Consider a girl whose parents allow her frosted flakes every morning, even though toast and yogurt are choices too. During a visit with Grandma, the absence of frosted flakes triggers a tantrum because it’s the first time she doesn’t get her way.
A problem eater is different, said Deborah Bruns, an associate professor at Southern Illinois University, Carbondale, who has written about feeding challenges and young children.
“These are kids who will only eat frosted flakes from Kellogg’s, not the other stuff from the store, and it has to be in the blue bowl, and with a yellow spoon, or whatever,” she said.
For many kids, the cause is a sensory processing disorder. To understand, think about the act of eating an apple.
Messages from our senses smash together with every bite we take — the apple’s bright, shiny surface, its smell, and feel as it crosses our lips, the crunch of its skin and the soft squish of its insides, the tingle and taste of its juice.

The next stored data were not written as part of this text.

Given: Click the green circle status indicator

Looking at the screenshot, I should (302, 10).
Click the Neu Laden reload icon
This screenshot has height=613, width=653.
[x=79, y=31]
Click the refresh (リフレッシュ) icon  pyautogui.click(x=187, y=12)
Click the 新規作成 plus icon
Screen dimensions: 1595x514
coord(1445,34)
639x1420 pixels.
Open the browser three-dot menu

All of these messages inform a complex interplay of systemic feedback and fine motor controls and as we place it in our mouths, move it around, bite, chew, and swallow.
Nine-year-old Kristian Andresen, who is autistic, sometimes struggles with carrying out the fine movements needed to bite and swallow.

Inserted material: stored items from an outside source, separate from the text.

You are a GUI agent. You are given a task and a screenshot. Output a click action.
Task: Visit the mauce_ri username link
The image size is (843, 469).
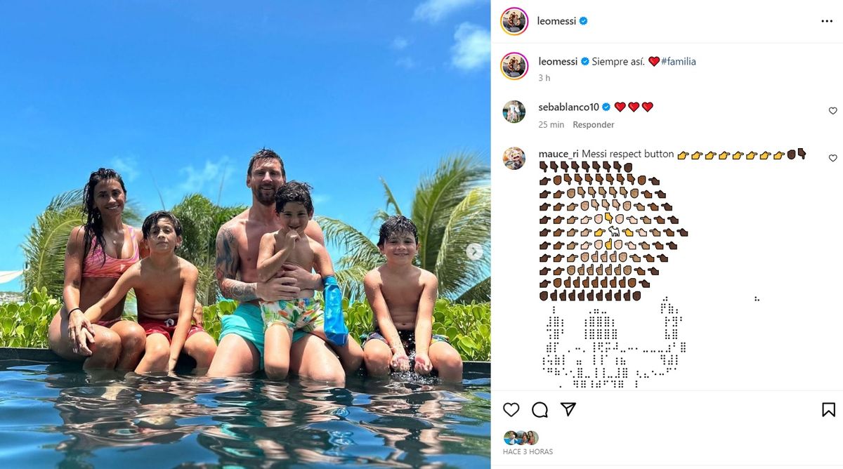558,154
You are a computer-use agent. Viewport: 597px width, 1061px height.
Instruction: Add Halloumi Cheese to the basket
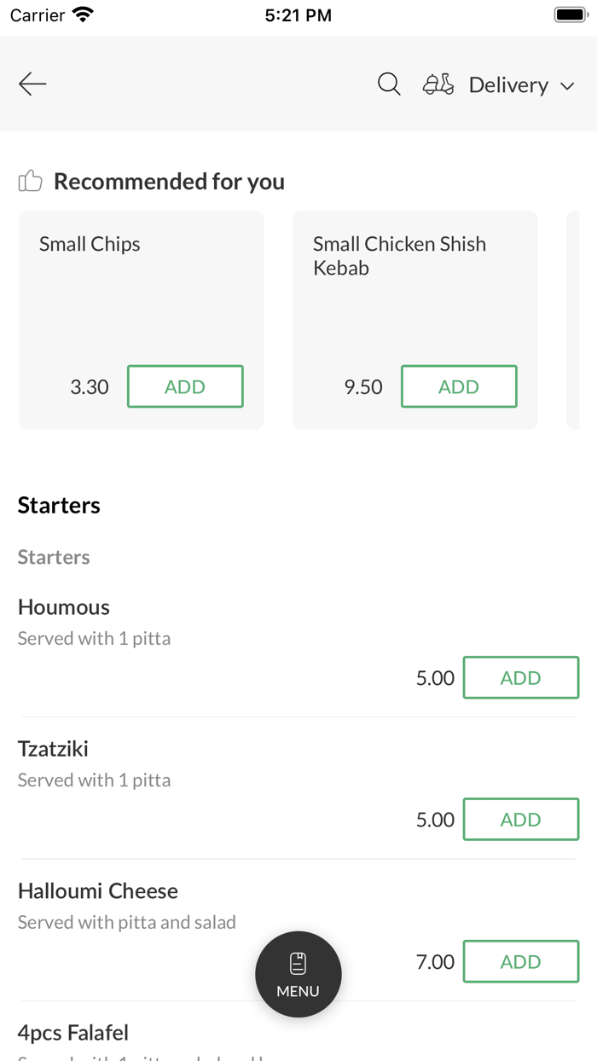click(x=520, y=961)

“He’ll put a grape in his mouth, but it sits there. He’s not sure what to do with it,” said his mother, Lisa, a stay-at-home mom of two in Commerce Township, Mich.
That can make eating really scary, and it adds to the stress of trying to take in and interpret a deluge of stimuli.
“You and I can take in all kind of stimulus and can adapt to it. We can go to New York and it might be a bit overwhelming at first, but we’d adapt pretty quickly,” St. Joseph’s Deering says.
For a child with a sensory disorder, “it’s like a New York City in their living room. It’s just too much.”
There are other causes behind eating issues.
Severe food allergies have trained some children to see food as dangerous.
Consider a bad bout of food poisoning you’ve had: There’s a good chance you haven’t touched that kind of food since. That’s mild.
Karen Polisei, an occupational therapist within Beaumont Hospitals’ Center for Children’s Rehabilitation, recently worked with a 2-year-old. He was pleasant and playful away from food.
But acid reflux had repeatedly burned his esophagus. His body’s message: Food is pain.
By the time he came to Beaumont, “He’d throw a tantrum even getting near a kitchen or a high chair. He would not eat a thing. ... That’s not a bratty child. He associated food with a miserable experience,” Polisei said.
For other children, Down syndrome, cerebral palsy, and other conditions interfere with normal skeletal-muscle control necessary for eating.
And all these issues often overlap.
Therapy generally involves the ever-so-slow reintroduction of foods. For kids with the most adverse reactions, that might mean simply bringing the food into the room.
“The goal is not necessarily to eat those foods [immediately] but to increase their level of interaction with them,” said Dave Uchalik, an occupational therapist at the Abilities Center, a division of the Detroit Institute for Children.
Over several sessions, the food is moved closer to the child — on the table, on the plate, into tiny hands.
Ultimately, therapists help the child move the food to their mouth. The child will kiss it. Lick it. Bite it and spit it out, before ultimately chewing and swallowing — a long process that sometimes means two steps forward with one back.
These days, Andrew’s parents hope to tempt him with the kinds of foods he’ll face at school when he starts next year.
“I’d like him to eat a typical lunch food, even chicken nuggets ,or a hot dog, or a jelly sandwich,” Amy Crawford said.
But she, too, has learned the lessons of therapy at Beaumont: Be patient. Celebrate tiny victories.
“Today, he ate silver-dollar pancakes cut up in quarters,” she said. “A week ago, he would take an hour to eat a single silver-dollar pancake. Today, he ate four, just like that. That’s incredible progress.”